Stated adding Var and Proviron to my cycle of test and Tren yesterday !!! Besides being horny as hell ( my wife will love ) I want to get a really dry look . Opened the pool last week , and I don't want to be embarrassed like last simmer when people would come over to swim because I was ( in my mind ) soft . Also changed my diet to just Protien shakes , fish , chicken , and greens for my carb source . I will post pics next month . Let's get shredded


----------



## snake (May 23, 2016)

Var and Tren on a low caloric intake diet; oh you're going to be shredded beyond belief.


----------



## PillarofBalance (May 23, 2016)

With no carbs you will be lean and dry but you will look flat.  The tren and var will help with nutrient partitioning.  Don't fear the carbs. Just don't get carried away with them. 

Also next time you have cash to burn and really want to know what it means to be dry try halotestin... nothing compares.


----------



## BiologicalChemist (May 24, 2016)

I wanna give halo a try but I hear its the harshest oral...I'm about to place an order soon to add an oral to my tren/mast, I was also gonna go with var but maybe I'll try the halo


----------



## gymrat827 (May 24, 2016)

with that stack you will be.  just eat tho, if you need to do a little cardio.  But i dont see you needing to do more then 20min 3x a wk.  Just dont eat shitty carbs cuz you can knock down lots of food.


----------



## Tren4Life (May 24, 2016)

BiologicalChemist said:


> I wanna give halo a try but I hear its the harshest oral...I'm about to place an order soon to add an oral to my tren/mast, I was also gonna go with var but maybe I'll try the halo



Var = Crossfit 

Halo= real men


----------



## 7 iron (May 24, 2016)

BiologicalChemist said:


> I wanna give halo a try but I hear its the harshest oral...I'm about to place an order soon to add an oral to my tren/mast, I was also gonna go with var but maybe I'll try the halo



Yes I would love to try Halo , also because my Dutasteride would be benifical on compound , however I like to partake in a few Norcos , and a few beers . Worried about the old liver . Perhaps Halo is not as toxic as people say ? I have heard it's like drinking a bottle of Jack everyday , that is a anicdodal bro science .


----------



## BiologicalChemist (May 24, 2016)

7 iron said:


> Yes I would love to try Halo , also because my Dutasteride would be benifical on compound , however I like to partake in a few Norcos , and a few beers . Worried about the old liver . Perhaps Halo is not as toxic as people say ? I have heard it's like drinking a bottle of Jack everyday , that is a anicdodal bro science .

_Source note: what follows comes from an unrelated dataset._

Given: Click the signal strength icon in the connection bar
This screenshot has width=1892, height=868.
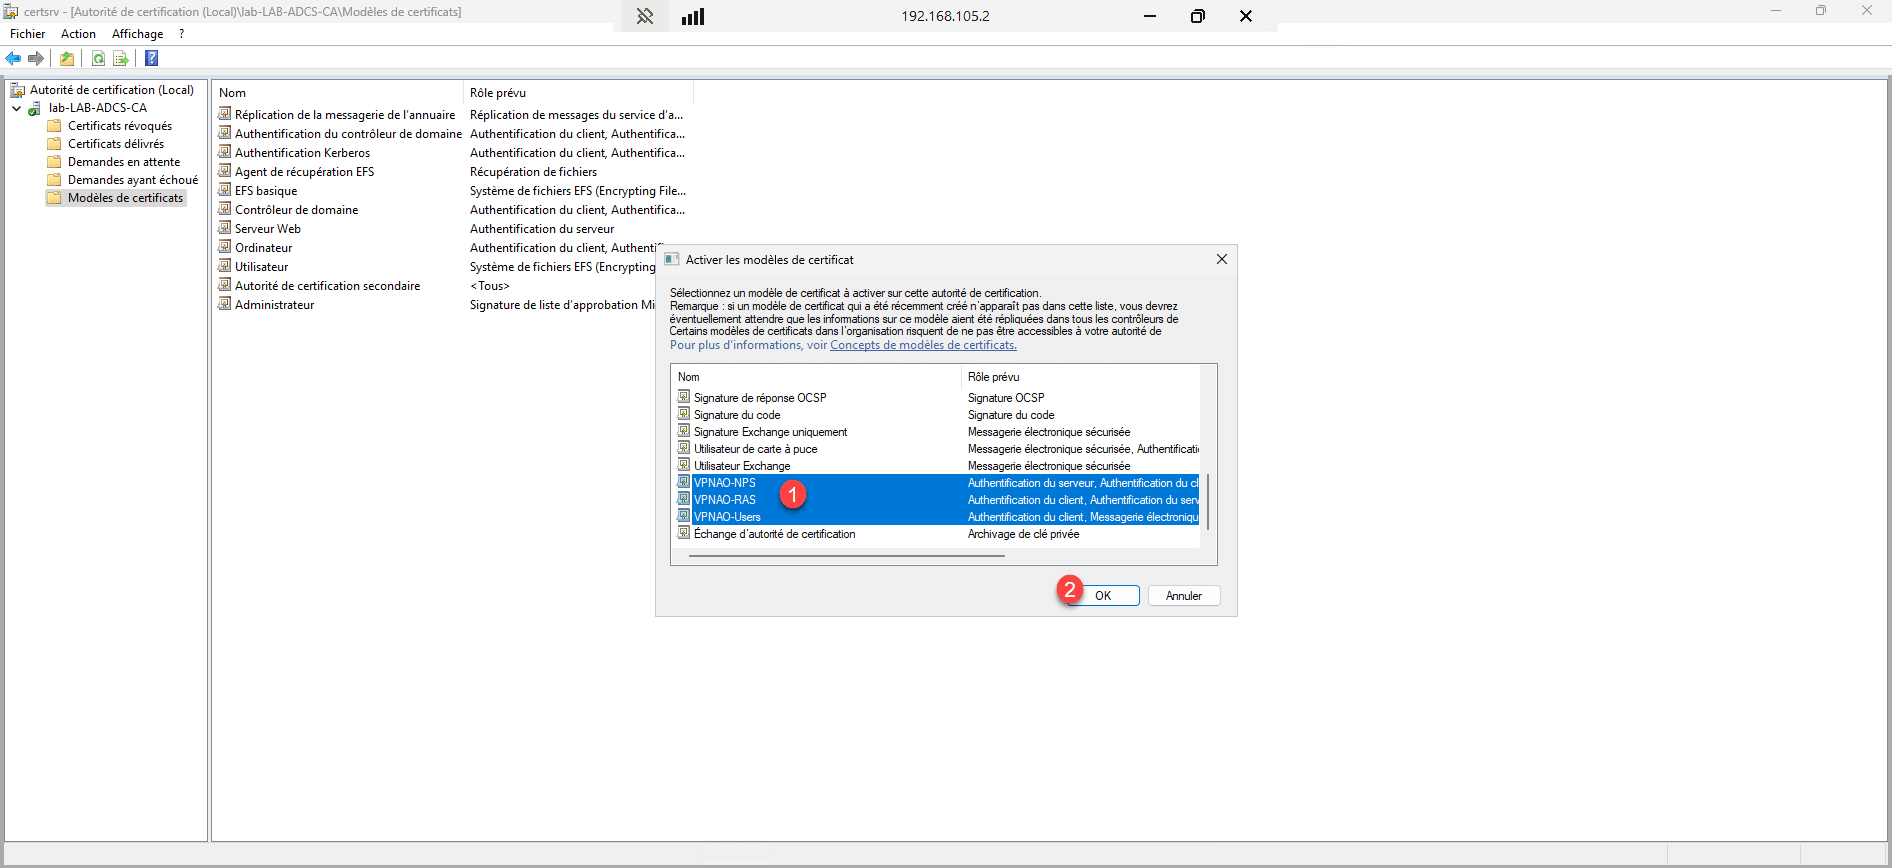Looking at the screenshot, I should click(693, 16).
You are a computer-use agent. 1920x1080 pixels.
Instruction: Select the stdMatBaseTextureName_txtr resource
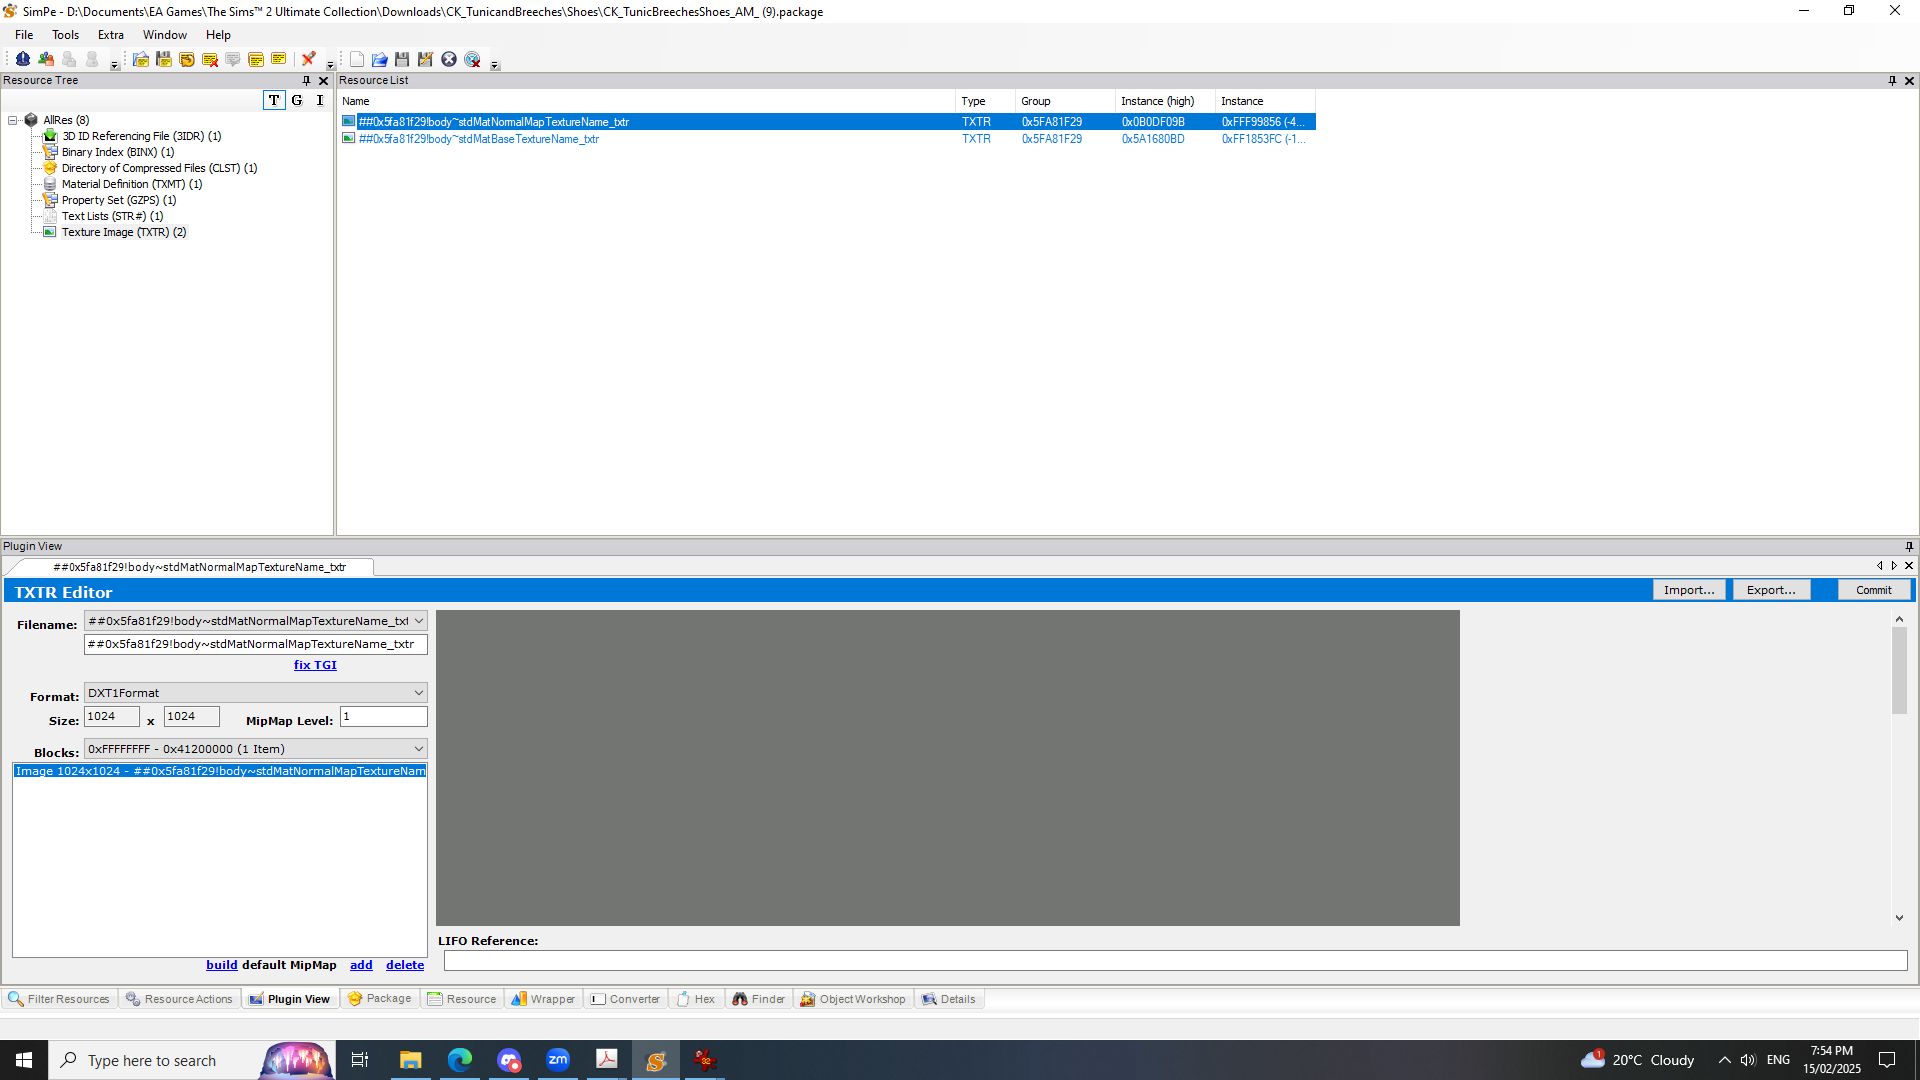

Yeah I feel ya there I also like to have some drinks every once in a while, especially during summer or if meeting a girl. IDk about the liver toxicity for halo, I've ran superdrol and injectable anadrol I've also heard the same thing about these being harsh but I felt fine and i'm alive..superdrol I could only run about 4 weeks I think it would be similar to that. I would probably stack with NAC/gluthatione then after cycle run some TUDCA/UDCA for a bit (but u shouldn't drink on these either haha). 

When u said duta would be beneficial do u mean halo it converted via 5-alphareductase pathway?? If so then I'm definitely giving this a go..


----------



## ToolSteel (May 24, 2016)

Or how about you just stop drinking and popping pills. There's a thought.


----------



## BiologicalChemist (May 24, 2016)

ToolSteel said:


> Or how about you just stop drinking and popping pills. There's a thought.



I rarely drink and if I do it's not much I have a low tolerance. And I'm usually all about the injectables vs orals. But yes I have thought about it.


----------



## ToolSteel (May 24, 2016)

BiologicalChemist said:


> I rarely drink and if I do it's not much I have a low tolerance. And I'm usually all about the injectables vs orals. But yes I have thought about it.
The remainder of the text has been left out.